Given text -

Wednesday, June 26, 2013

The Power of Humor

While I have played quite a few auditions and a few competitions in my day, I have had to do very few job interviews. The few I have done have mostly been successful. As an undergraduate, I flubbed one interview because I was obviously over-qualified. But I want to tell you a story about one interview that seemed bound for disaster that I managed to rescue through the power of humor.

It was a pretty crucial interview. I had just moved back to Montreal in an attempt to get my career out of the doldrums and I needed a decent teaching job pretty badly. Vanier College, a CEGEP (these are two year colleges in Québec that comprise what in the rest of Canada would be the last year of high school and first year of university--"CEGEP" is an acronym for Collège d'enseignement général et professionnel) with a good music department, had an opening for a guitar instructor. I made an appointment to see the chair of the department, a conductor. As I was fairly new to town, some friends of mine wanted to take me out to an Ikea store way out in the suburbs that morning. They insisted I would be back in plenty of time for the interview. As it happened, they dropped me off at a bus stop and said to wait for bus number, I think it was, 51. So I did. And waited and waited. That bus was supposed to take me to the nearest subway stop--in Montréal they call it the "Metro". There were lots of different buses that served that stop so finally I gave up and jumped on the first one to come that indicated it went to the Metro on the theory that once on the Metro, I could get to the Vanier stop quickly. Alas, I was wrong! The bus I got on went all across town to a very far-flung arm of the Metro system. We arrived at a Metro station at about the time I was supposed to be at my interview. So I called the conductor's office and explained what had happened and that I would be there as soon as I could. The long, long ride back took about forty minutes as it involved going from one end of the system to the other. Finally, finally, I was striding down the corridor of the college only to see the conductor locking the door to her office, having given up on me as I was now forty-five minutes late. I had had quite a while to think over what I was going to say as "sorry I'm late" just seemed a little inadequate. So I walked up to her, held out my hand and said, "Hi, I'm Bryan. How am I doing so far?"

Data section -
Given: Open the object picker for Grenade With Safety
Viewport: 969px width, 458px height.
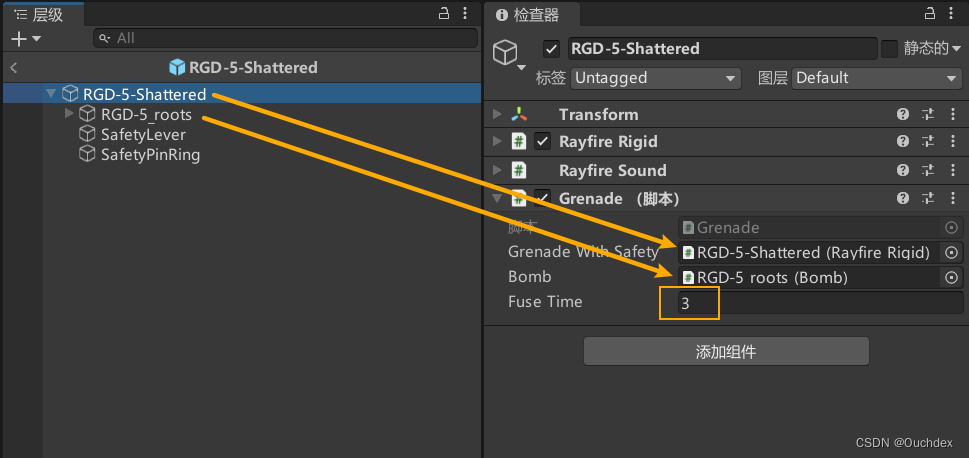Looking at the screenshot, I should pos(951,252).
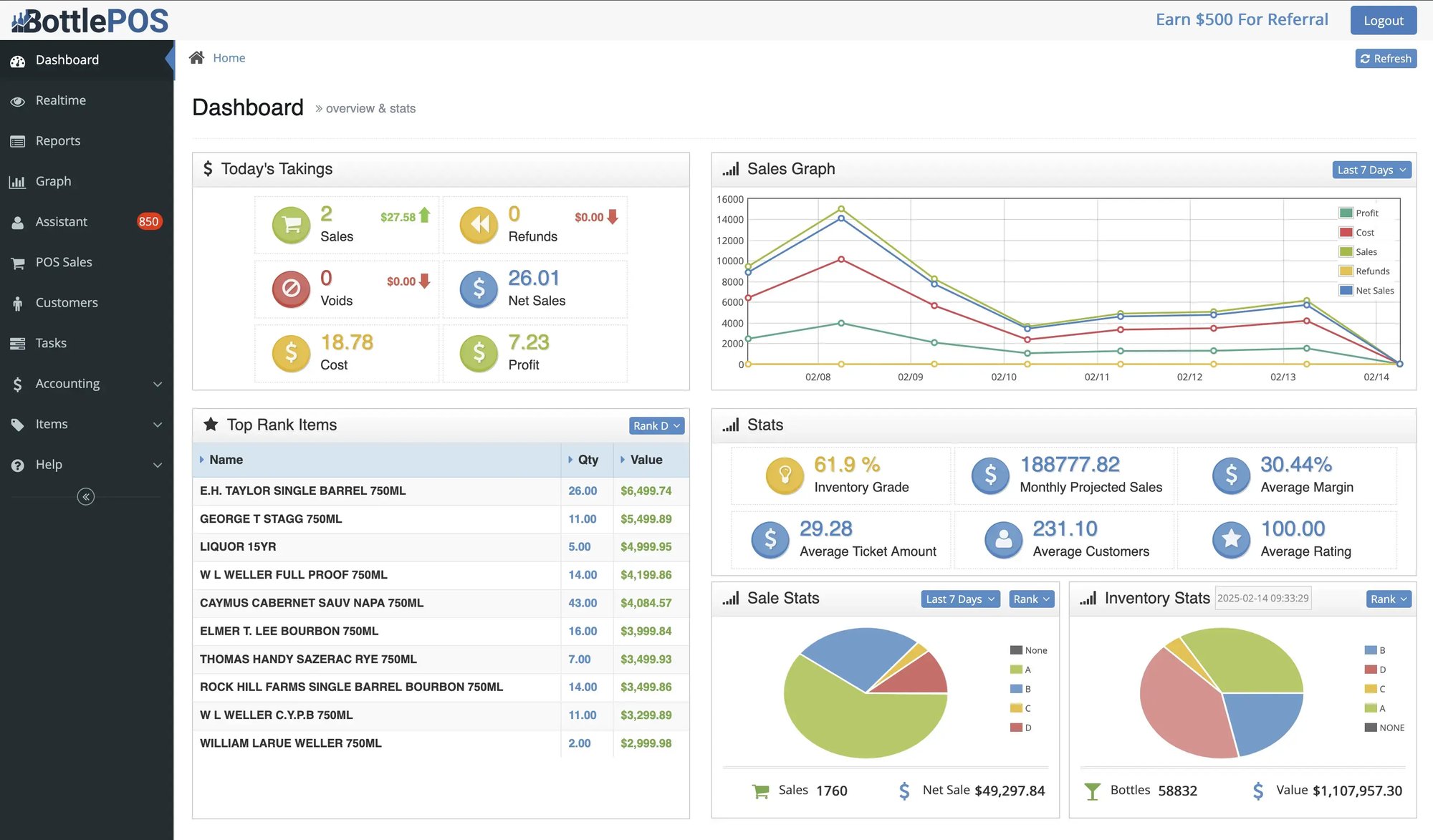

Instructions -
1. List every city, province, and country named in the post on the power of humor.
2. Carry the post on the power of humor forward from its final sentence.

Expected results -
1. Montreal (also spelled Montréal), Québec, Canada

2.
She gave me this look, then started chuckling. I got the job. I should mention that being on time is particularly crucial in the music business. As an undergraduate I had had the humiliating experience of being late for an orchestral rehearsal where I had a solo guitar part and having to walk through the empty concert hall with the entire orchestra and conductor glaring at me. In the orchestra biz, if the rehearsal is scheduled for 8 pm, at that precise moment is when the conductor's baton drops. You have to be there fifteen minutes before to make sure you ready: tuned up, reeds ready, music on the stand, etc.

A lot of musicians have a great sense of humor, especially Czechs! I was doing the Schubert quartet for flute, viola, guitar and cello once with a Czech violist. One rehearsal, I had just put new strings on and was having to tune them up every time we stopped because they were still stretching. He leaned over to me and said in his thick Czech accent, "if you are doing that for me, don't bother, I'm deaf!" He was the same guy who said one day that "there is musical talent -- there is also anti-talent!"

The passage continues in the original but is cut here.